- ASSIGNED TASK
Produce word for word the lines of the data below running from the one that has "Pick the Twitter advocacy page icon" to the one that has "Image resolution: width=1084", inclusive, and no others.

+++

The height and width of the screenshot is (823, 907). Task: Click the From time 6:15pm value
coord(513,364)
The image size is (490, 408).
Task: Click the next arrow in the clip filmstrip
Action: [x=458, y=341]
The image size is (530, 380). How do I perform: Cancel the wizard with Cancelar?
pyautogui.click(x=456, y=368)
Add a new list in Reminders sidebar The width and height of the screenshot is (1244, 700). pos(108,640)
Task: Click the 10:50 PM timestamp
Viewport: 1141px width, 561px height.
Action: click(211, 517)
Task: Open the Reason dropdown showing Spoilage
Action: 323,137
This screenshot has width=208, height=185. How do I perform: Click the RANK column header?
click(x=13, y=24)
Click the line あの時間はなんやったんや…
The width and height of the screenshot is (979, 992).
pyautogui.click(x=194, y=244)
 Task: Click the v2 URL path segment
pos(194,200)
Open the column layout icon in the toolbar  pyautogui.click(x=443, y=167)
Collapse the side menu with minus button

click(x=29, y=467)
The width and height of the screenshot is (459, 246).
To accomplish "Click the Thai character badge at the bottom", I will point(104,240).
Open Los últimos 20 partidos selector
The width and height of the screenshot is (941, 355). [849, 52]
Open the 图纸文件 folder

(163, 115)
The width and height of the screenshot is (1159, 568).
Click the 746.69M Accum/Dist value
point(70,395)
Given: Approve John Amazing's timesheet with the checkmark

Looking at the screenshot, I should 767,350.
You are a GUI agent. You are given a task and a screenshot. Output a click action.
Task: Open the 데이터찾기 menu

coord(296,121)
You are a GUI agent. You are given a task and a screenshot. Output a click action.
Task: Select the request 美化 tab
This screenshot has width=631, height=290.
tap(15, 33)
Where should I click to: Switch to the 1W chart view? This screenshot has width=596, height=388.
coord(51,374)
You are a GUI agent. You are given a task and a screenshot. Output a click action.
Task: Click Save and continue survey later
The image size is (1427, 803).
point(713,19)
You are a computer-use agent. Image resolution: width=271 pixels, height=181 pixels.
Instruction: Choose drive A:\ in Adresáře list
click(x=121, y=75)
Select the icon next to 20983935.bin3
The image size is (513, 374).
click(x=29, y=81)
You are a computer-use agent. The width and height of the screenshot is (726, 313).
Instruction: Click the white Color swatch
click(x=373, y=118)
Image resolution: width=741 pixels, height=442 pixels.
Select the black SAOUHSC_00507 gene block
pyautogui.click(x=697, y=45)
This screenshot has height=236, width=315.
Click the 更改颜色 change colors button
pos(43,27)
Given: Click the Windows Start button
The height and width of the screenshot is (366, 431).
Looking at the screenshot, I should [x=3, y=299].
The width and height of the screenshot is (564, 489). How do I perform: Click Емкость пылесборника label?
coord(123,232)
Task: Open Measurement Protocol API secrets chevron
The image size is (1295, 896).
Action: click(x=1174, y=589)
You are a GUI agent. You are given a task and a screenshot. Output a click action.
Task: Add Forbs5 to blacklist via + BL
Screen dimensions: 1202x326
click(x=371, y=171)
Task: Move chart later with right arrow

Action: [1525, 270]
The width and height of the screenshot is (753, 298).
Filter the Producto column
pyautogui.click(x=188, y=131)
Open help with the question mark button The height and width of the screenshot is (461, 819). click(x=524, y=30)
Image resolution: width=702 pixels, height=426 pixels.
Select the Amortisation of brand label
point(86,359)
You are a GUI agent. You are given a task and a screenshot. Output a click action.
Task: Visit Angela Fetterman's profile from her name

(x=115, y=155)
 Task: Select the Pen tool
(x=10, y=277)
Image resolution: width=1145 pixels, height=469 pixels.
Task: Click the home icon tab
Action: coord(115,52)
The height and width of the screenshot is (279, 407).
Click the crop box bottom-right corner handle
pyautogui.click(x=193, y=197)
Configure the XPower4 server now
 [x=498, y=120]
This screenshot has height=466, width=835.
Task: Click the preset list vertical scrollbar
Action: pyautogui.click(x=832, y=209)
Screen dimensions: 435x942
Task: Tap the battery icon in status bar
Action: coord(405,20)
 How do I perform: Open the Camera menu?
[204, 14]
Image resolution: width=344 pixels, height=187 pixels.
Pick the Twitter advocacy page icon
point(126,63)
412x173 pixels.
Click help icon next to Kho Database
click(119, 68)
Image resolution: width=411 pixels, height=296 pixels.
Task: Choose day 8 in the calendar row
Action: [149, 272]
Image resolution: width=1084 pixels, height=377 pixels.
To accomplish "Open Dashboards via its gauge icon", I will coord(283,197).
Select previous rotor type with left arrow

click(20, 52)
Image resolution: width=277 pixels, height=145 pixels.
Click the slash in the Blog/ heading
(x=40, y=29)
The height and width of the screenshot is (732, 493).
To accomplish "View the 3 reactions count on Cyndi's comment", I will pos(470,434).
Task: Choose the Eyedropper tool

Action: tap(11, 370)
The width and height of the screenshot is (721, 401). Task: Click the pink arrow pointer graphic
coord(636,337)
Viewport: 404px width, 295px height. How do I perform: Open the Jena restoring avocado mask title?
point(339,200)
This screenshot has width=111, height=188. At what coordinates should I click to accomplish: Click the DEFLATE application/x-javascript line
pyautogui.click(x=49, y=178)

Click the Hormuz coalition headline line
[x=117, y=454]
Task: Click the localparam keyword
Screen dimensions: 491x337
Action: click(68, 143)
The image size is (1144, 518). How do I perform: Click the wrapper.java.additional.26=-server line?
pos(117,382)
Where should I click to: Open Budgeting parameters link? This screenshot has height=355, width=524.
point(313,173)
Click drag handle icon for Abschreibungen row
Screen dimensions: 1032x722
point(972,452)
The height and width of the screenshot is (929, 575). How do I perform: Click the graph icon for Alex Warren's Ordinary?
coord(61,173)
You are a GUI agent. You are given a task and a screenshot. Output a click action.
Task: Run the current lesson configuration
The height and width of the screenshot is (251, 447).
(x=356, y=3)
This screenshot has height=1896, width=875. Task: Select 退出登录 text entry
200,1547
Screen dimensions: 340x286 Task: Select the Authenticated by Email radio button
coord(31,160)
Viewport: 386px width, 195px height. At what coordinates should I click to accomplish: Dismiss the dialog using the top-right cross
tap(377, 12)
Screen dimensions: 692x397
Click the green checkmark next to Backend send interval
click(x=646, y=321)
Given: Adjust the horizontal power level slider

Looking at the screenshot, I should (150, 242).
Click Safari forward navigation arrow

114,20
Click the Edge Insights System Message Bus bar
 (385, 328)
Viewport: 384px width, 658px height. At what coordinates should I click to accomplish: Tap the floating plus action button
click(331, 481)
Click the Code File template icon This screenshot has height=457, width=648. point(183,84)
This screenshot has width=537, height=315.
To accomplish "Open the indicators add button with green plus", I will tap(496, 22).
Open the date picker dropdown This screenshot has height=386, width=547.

+++

- SOLUTION TO THIS EXERCISE
Pick the Twitter advocacy page icon
point(126,63)
412x173 pixels.
Click help icon next to Kho Database
click(119, 68)
Image resolution: width=411 pixels, height=296 pixels.
Task: Choose day 8 in the calendar row
Action: [149, 272]
Image resolution: width=1084 pixels, height=377 pixels.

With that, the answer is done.